富士山の安全対策には、ゲートの設置以外に噴石や落石対策も含まれる。県は、2014年の噴火で多くの死傷者を出した御嶽山(標高3067メートル)に整備されたシェルターのような施設を、富士山にも設けることを計画している。
環境省が10年に実施した調査によると、富士登山者の4人に1人は外国人で、吉田口登山道の利用者の96%は山梨県外の居住者だった。
県外の人の安全対策にかかるコストを県民の税金から支出することに、県民の理解は得られない。県側は出席者に、そう説明したという。

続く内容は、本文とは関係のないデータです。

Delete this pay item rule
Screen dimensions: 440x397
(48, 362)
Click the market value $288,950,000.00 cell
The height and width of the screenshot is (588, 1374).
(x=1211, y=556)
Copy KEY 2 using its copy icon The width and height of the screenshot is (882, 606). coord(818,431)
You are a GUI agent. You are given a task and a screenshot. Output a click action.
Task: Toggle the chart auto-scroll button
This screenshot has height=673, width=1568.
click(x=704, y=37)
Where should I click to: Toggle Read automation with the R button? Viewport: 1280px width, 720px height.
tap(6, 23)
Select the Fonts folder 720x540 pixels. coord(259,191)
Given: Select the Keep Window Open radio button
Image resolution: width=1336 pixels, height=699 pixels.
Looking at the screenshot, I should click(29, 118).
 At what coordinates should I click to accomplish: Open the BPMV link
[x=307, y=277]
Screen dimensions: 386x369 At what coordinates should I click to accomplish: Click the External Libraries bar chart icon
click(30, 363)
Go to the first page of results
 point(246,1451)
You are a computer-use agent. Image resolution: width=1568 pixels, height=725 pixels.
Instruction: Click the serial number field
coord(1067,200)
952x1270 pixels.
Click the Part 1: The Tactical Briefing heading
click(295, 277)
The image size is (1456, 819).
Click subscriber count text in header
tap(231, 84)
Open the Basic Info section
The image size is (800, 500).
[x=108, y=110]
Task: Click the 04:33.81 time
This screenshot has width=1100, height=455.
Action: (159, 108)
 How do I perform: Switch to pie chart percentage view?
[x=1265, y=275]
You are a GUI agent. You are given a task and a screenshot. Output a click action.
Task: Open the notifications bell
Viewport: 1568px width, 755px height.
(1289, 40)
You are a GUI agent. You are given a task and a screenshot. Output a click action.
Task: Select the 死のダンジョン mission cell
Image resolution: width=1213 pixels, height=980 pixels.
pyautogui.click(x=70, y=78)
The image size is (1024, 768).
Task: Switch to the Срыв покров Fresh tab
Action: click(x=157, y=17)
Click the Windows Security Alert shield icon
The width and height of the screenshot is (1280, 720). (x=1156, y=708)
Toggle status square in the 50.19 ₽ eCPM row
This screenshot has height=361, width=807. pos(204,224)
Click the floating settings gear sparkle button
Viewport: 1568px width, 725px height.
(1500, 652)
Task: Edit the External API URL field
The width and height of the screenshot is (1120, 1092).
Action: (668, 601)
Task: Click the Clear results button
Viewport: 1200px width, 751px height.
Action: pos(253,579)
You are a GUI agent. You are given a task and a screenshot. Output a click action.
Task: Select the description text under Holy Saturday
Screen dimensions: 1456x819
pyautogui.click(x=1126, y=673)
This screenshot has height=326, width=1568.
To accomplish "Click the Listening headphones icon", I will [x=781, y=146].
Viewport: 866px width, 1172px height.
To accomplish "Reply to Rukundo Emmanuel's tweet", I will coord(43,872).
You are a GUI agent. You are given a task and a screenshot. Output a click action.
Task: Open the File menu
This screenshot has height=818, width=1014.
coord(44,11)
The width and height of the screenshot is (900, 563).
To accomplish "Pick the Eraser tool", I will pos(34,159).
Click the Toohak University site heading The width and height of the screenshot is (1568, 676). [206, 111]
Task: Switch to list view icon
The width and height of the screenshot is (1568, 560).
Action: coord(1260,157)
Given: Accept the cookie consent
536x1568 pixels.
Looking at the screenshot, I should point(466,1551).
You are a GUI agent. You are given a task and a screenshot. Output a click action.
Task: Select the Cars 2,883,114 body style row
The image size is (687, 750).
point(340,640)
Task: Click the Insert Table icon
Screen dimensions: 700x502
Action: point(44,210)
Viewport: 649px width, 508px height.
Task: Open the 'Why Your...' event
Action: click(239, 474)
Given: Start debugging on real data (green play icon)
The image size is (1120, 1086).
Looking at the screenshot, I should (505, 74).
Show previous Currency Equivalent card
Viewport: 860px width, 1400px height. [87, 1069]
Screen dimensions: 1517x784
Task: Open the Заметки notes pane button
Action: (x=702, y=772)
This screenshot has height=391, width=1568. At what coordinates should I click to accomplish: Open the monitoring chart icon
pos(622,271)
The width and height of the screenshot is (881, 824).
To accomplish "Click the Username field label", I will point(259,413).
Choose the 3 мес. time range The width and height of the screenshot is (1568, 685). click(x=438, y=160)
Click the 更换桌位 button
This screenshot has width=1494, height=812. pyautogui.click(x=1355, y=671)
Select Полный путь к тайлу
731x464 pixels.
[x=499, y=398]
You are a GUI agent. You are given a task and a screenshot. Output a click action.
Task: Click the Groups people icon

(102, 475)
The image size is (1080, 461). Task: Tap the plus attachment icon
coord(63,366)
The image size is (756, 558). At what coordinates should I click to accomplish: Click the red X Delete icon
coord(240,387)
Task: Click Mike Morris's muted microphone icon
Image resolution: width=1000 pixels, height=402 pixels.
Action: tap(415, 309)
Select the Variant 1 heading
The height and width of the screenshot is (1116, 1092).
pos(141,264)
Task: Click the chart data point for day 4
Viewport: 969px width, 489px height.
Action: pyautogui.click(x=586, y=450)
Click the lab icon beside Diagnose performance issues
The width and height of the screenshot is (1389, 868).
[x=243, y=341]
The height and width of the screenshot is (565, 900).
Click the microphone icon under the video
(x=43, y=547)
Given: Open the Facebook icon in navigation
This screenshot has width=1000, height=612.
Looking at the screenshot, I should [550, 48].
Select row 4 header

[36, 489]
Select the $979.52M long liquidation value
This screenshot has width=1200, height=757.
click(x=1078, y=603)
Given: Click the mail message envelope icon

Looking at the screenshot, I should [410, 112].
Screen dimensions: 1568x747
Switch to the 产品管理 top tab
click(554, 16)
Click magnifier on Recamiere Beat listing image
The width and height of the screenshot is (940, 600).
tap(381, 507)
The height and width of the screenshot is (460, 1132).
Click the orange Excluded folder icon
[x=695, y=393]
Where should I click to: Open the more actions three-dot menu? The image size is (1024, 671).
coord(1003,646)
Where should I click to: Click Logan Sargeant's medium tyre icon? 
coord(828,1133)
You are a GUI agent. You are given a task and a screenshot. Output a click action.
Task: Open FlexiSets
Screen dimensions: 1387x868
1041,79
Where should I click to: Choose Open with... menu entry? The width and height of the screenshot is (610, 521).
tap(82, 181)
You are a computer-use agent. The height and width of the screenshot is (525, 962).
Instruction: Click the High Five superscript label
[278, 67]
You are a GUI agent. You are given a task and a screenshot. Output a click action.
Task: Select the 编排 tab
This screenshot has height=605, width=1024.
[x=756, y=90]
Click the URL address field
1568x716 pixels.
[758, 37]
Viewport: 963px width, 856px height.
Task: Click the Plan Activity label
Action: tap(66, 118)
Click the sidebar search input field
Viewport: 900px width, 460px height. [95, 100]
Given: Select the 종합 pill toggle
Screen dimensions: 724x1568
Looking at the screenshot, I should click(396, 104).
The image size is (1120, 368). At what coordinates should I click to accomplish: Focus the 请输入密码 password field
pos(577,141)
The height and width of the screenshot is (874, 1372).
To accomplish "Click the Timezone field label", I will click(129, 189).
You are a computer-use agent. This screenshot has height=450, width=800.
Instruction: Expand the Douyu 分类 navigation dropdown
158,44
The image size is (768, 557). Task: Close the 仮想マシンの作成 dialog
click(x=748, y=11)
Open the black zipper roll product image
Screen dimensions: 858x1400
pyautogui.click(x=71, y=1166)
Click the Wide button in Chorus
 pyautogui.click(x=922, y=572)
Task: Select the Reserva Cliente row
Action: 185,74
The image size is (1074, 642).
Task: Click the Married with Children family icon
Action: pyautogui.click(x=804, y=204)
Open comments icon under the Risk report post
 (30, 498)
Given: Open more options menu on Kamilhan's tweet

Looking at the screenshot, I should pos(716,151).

「ゲートによる登山者の規制やシェルターの設置等の費用を積み上げて、受益者負担という観点で通行料を算出すると、確実に1000円を超えます。さらに富士登山全体をグレードアップするには、これくらいの金額が必要になる」(県世界遺産富士山課の大谷さん)
知事の「鶴の一声」で?
通行料3000円は高いのか。高いのならば、いくらが「適正」なのか――。
県の担当者は、
「地元の声を知事に伝えていくなかで、『2000円』という金額が出てきた」
と明かす。最終的に長崎知事の「鶴の一声」で、金額が決まったようだ。
県と地元関係者の意見交換会が2月に再び開かれ、その方針が伝えられた。中村さんは、
「県は『2000円でご理解ください』の一点張りだった。それでも高い、反対だって結構言ったんだけれど、『ご理解ください。申し訳ありません』と繰り返すばかりで、会議はおしまいだった」
と振り返る。
「押し切られた」という声の一方、県の見方は異なる。